CCP do an ok job of keeping the documentation up to date. It’s not perfect, with the Wiki often being behind reality (see cruiser stats until recently), but it’s survivable. With a game that changes as frequently as Eve does, even if those are fairly small incremental changes, no documentation could be entirely up to date, without spending a lot of developer time on it. There are some situations where it’s nice not to know things for certain. Take the spew cans for exploration. It took some time for people to work out what was in each type of can. That’s complexity which makes the game more interesting. Allows for a separation between newbies and veterans. Where a level of personal skill or knowledge makes a difference.

Thankfully CCP has been removing some of the more annoying versions of this. Rote memorization of large quantities of information is a bad form of complexity. Now it’s easy to pick out the explosive damage Torpedo. Before, you had to know that it was a Bane Torpedo. Other ammo types weren’t so bad, as they didn’t change between size levels. Some people call it dumbing down the game. I call it removing pointless bullshit.

As for the final point, determining where there are holes in your knowledge, the big macro holes are simple. “I don’t know industry” isn’t uncommon. Or “I don’t know how to PvP”. The problem is when you know a little. That just casts what you don’t know into darker shadows.

A sidegrade to cloaking.

First off, this is a pretty rough draft of some thoughts that I had while listening to the most recent hangout with @ali_of_spaceSo there will be some edges to knock off.

People complain about AFK cloakers. People who can, due to power projection via Cynos, shut down a system for any PvE.

The cloaker isn’t the problem. It’s the fact that they can bring a whole bunch of their friends at a moments notice. Sure, you could go and do stuff anyway, but there’s no real counter.

So I had a thought, sparked by what some of the other people were saying.

When you’re trying to use combat probes to find someone, what are you searching for? And the big difference between a ship and an asteroid is their warp core. So here’s the suggestion for changes:

1: Cloaks no longer prevent detection by dscan and combat probes. They do, however, make it hard to exactly localise someone. Warping to the signature will get you to their grid, but it won’t get you exactly on top of them. Once on grid, dscan will allow you to find their approximate location, say within 20km. I.e. you get 3 people who can get a distance (+/- 10km or so)  and between them they can localise someone who isn’t moving erratically and actively trying to avoid them.

2: To stop being picked up be probes and dscan, and additionally to not show up on local, you can shut down your warp core. This stops you moving at all. Everything else can run, but no movement.

3: Restarting your warp core takes a while. Exactly how long I’m not sure (this would have to persist between logins. Not sure how viable that is atm) But we’re talking, probably minutes. Perhaps a module or skill (or both) can decrease that time. But still not a /fast/ operation. While it’s restarting everything else can happen as normal.

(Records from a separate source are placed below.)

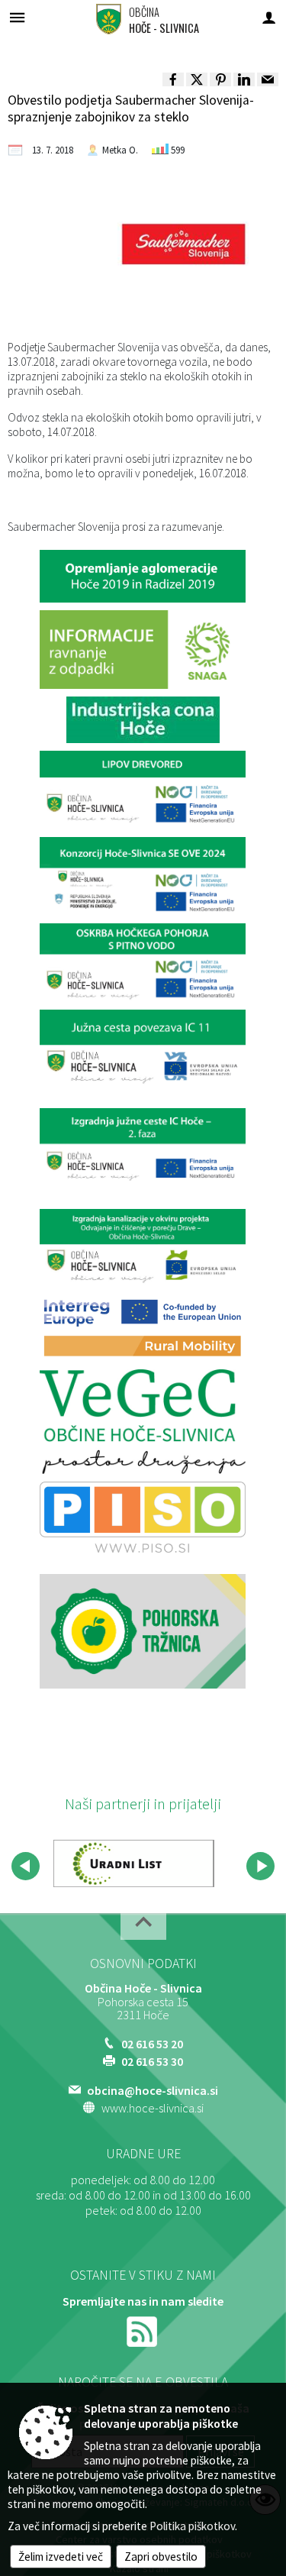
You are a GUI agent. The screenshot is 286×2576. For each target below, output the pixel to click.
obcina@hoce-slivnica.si (152, 2090)
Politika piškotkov (192, 2526)
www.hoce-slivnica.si (152, 2107)
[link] (173, 79)
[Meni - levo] (17, 17)
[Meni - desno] (268, 17)
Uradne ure (143, 2153)
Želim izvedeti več (60, 2556)
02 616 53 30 (152, 2061)
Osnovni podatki (143, 1963)
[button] (25, 1866)
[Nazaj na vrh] (143, 1926)
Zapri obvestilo (161, 2556)
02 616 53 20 (152, 2043)
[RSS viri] (143, 2330)
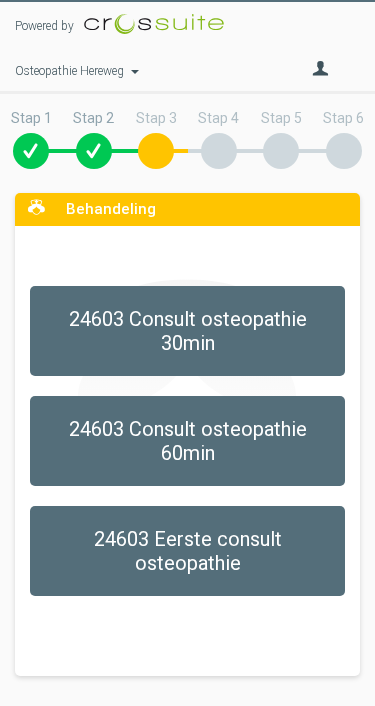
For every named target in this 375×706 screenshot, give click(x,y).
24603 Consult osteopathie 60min (188, 441)
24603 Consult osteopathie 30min (188, 331)
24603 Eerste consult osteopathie (188, 551)
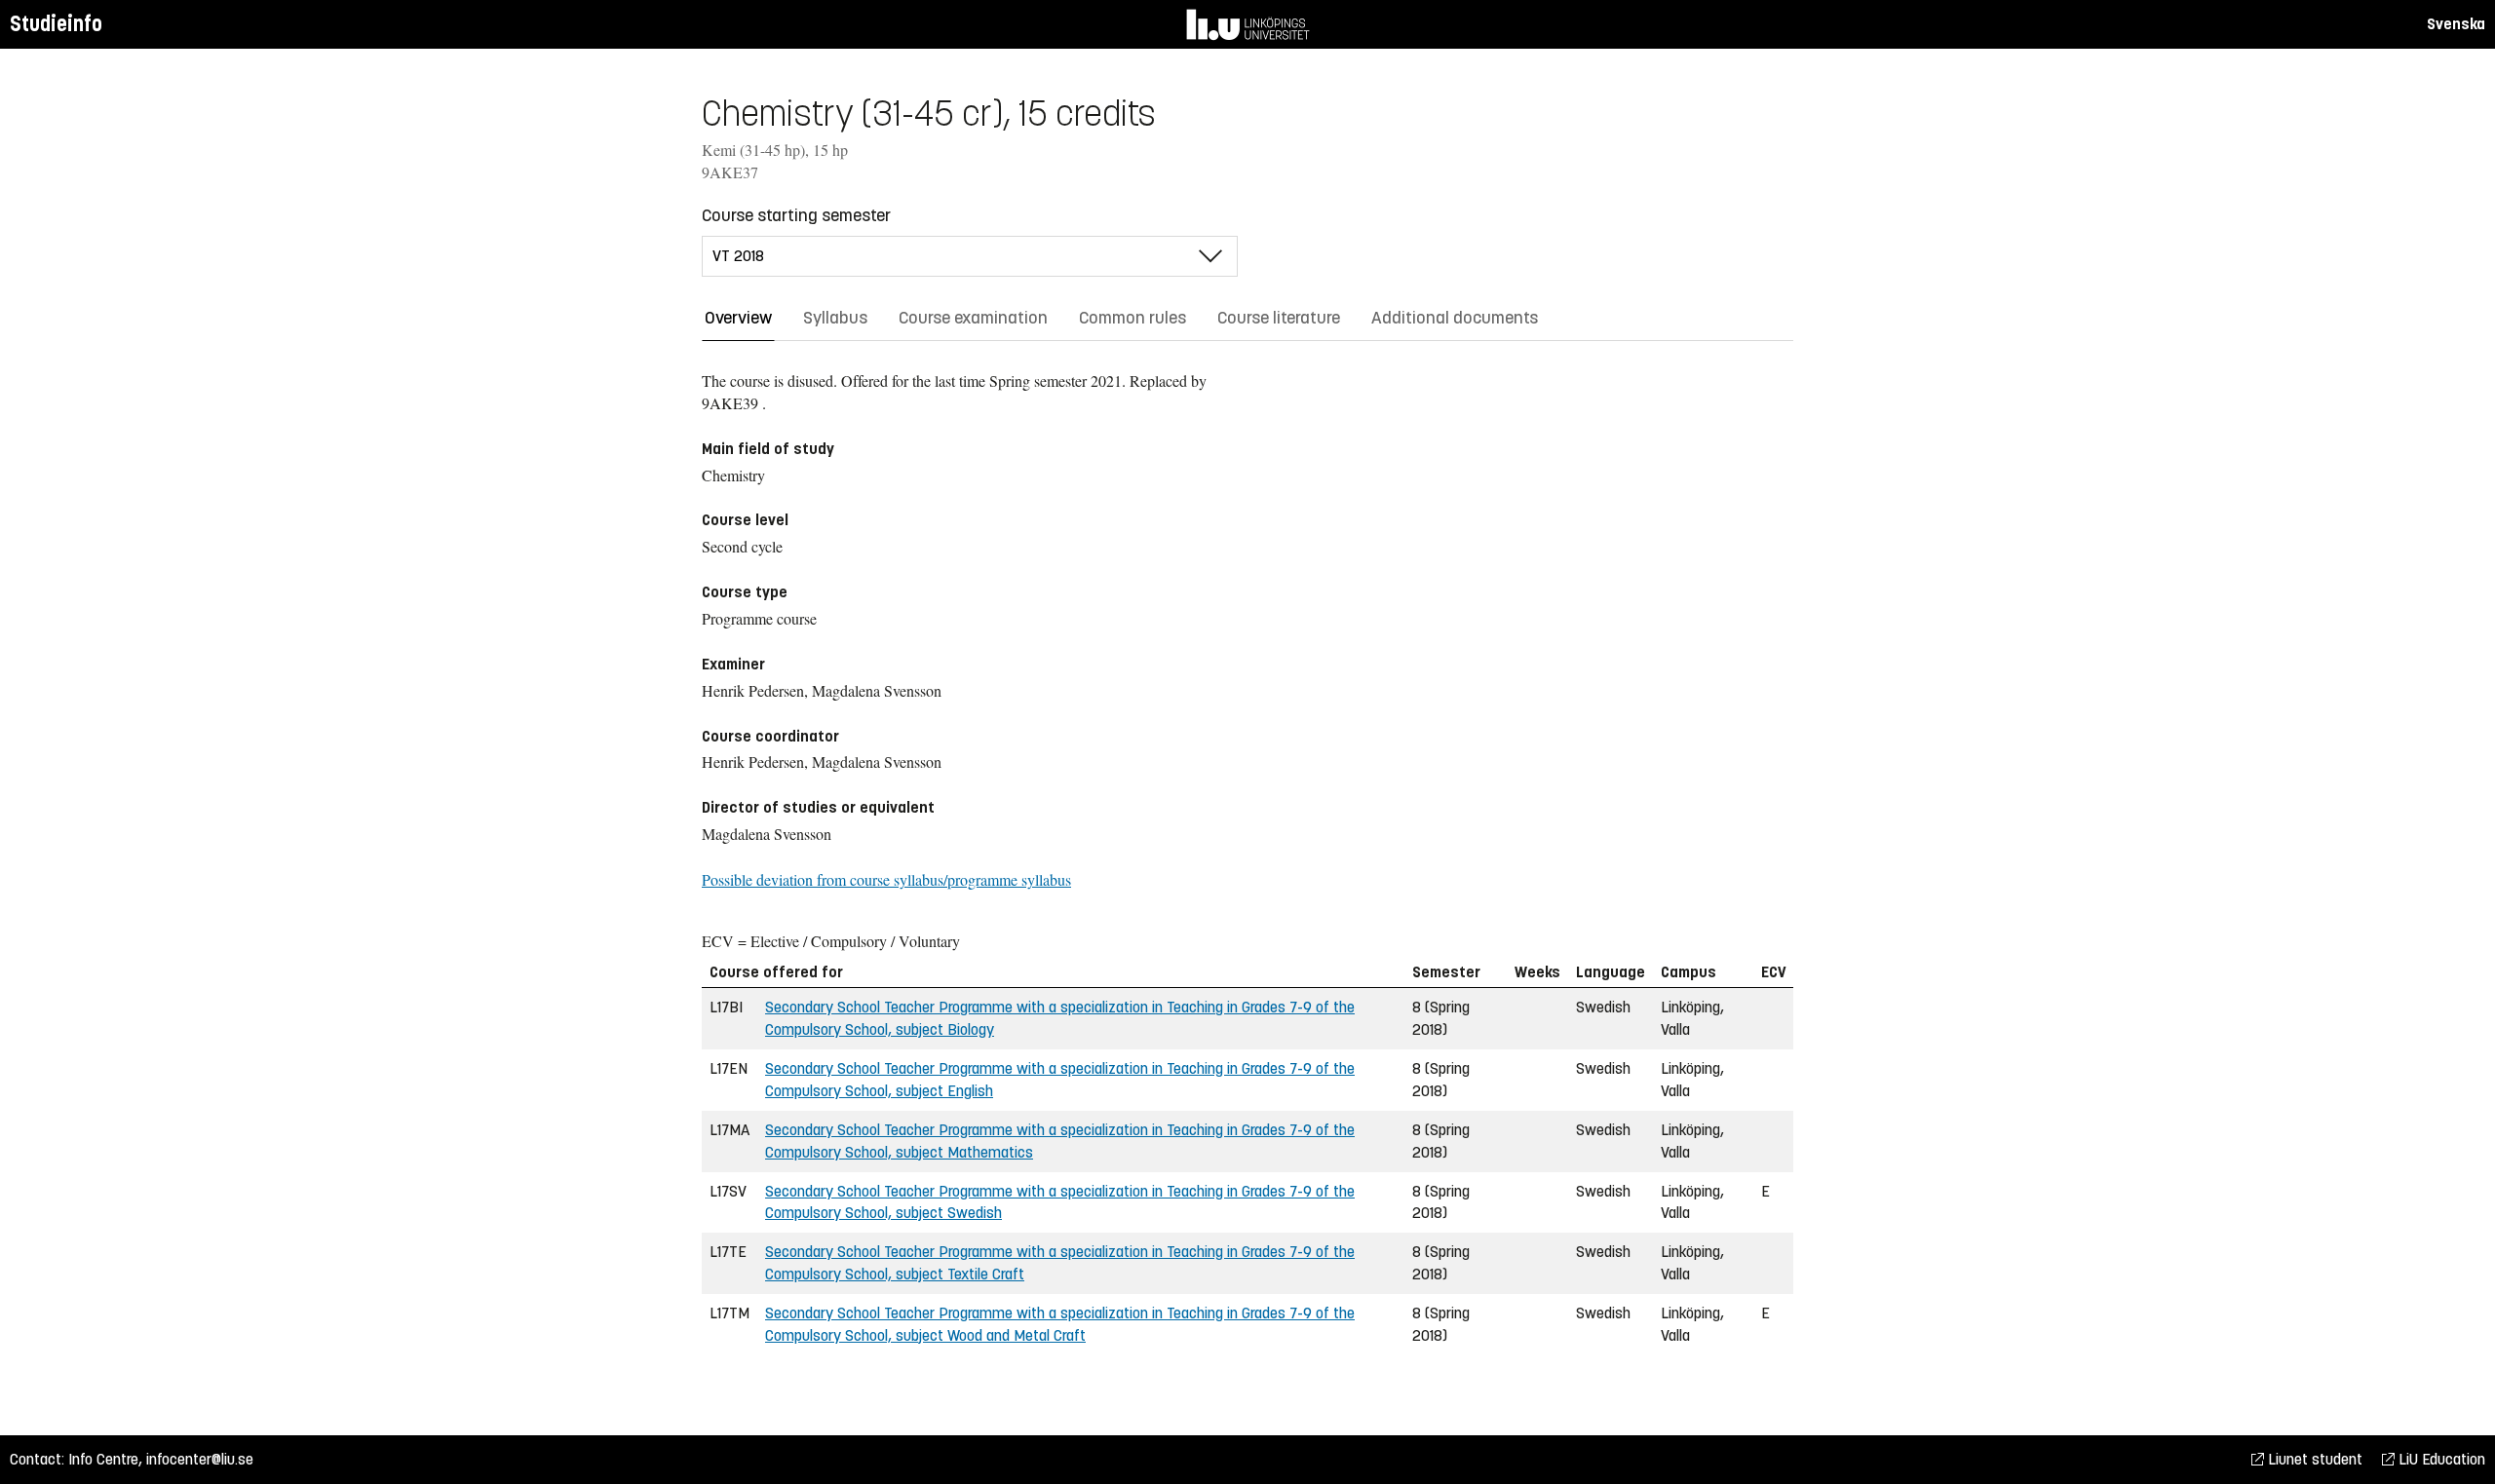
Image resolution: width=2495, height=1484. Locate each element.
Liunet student (2313, 1459)
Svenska (2456, 24)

The net effect of this is that someone can set a trap with a powered down ship (with a cloak), but they have to be in position already. (Get to an anomaly, power down the warp core, fire up your cloak. Wait for a sucker to turn up. Turn off cloak, activate cyno)

Thus, shutting down an entire system isn’t viable with a single afk ship, against a group of organised players. But you can, still, fuck with people.